Hannah Waat, coordonnatrice d'Etc.
Hannah Waat, coordonnatrice d'Etc.

Célébrer sa fierté autrement

Guillaume St-Pierre
Guillaume St-Pierre
Le Droit
«Soyez bruyants, soyez fiers (Be loud, be proud).» Le slogan de la 28e édition du festival Fierté dans la capitale est sans équivoque. Alors que le festival bat son plein, des voix s'élèvent pour réclamer le droit de célébrer sa différence autrement.
Depuis leurs tout débuts, les marches de la fierté ont comme principal objectif de révéler au grand jour la préférence sexuelle des participants. L'acte est moins subversif qu'autrefois, mais l'esprit du mouvement de libération gai de la fin du début des années 1970 subsiste.

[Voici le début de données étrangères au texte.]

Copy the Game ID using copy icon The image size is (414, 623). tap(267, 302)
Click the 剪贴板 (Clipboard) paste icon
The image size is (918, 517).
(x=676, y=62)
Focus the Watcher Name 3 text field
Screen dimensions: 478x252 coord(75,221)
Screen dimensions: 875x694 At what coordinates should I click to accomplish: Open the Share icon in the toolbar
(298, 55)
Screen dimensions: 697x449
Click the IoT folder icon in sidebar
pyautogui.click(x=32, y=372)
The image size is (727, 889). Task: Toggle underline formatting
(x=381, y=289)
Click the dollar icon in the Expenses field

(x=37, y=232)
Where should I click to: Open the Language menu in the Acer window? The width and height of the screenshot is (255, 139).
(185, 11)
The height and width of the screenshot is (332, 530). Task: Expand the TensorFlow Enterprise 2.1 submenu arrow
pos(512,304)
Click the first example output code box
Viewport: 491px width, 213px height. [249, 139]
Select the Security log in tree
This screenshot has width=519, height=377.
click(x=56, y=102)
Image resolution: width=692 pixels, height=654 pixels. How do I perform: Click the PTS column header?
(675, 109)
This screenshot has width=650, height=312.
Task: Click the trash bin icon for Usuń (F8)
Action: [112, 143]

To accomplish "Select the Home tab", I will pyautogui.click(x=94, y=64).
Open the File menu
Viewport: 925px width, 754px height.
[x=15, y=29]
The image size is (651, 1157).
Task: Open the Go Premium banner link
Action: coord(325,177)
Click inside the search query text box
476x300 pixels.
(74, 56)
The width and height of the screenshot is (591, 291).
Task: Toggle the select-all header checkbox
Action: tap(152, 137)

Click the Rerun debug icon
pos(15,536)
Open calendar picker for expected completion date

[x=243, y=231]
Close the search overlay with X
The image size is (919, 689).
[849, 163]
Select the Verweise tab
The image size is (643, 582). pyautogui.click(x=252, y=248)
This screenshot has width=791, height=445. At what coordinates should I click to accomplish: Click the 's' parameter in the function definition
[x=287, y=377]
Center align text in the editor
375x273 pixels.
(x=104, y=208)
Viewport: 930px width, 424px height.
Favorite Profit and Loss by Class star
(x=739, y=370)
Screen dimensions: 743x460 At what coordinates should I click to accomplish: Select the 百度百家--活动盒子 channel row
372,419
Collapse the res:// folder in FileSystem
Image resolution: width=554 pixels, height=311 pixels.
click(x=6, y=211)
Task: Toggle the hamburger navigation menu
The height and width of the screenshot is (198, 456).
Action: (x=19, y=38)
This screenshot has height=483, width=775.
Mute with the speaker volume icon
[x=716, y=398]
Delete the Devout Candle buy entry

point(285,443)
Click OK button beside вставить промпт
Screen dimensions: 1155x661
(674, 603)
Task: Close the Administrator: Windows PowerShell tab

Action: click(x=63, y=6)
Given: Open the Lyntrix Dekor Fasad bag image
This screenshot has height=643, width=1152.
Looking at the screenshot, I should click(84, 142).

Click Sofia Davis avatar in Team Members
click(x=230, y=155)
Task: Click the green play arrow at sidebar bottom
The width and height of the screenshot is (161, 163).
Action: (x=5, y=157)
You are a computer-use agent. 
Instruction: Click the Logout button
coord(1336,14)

Mais les temps changent, et voilà qu'une autre génération de lesbiennes, gais, bisexuels et transgenres (LGBT) revendique le droit, au sein même de cette communauté, d'être moins bruyants et tout aussi fiers.
La popularité croissante d'Etc., la branche jeunesse de l'organisme Fierté dans la capitale, fait foi du fossé générationnel qui s'est creusé entre les militants de la première heure et les plus jeunes, dont certains sont moins enclins à proclamer sur tous les toits leur orientation sexuelle.
La question du coming out
«J'aimerais qu'il soit mieux accepté dans la communauté LGBT que l'on puisse choisir de sortir du placard ou d'y rester, affirme une coordonnatrice d'Etc., Hannah Watt. Je ne considère pas que sortir du placard est un rite de passage, comme cela a pu l'être pour les plus vieux. Je crois que c'est plutôt un choix personnel.»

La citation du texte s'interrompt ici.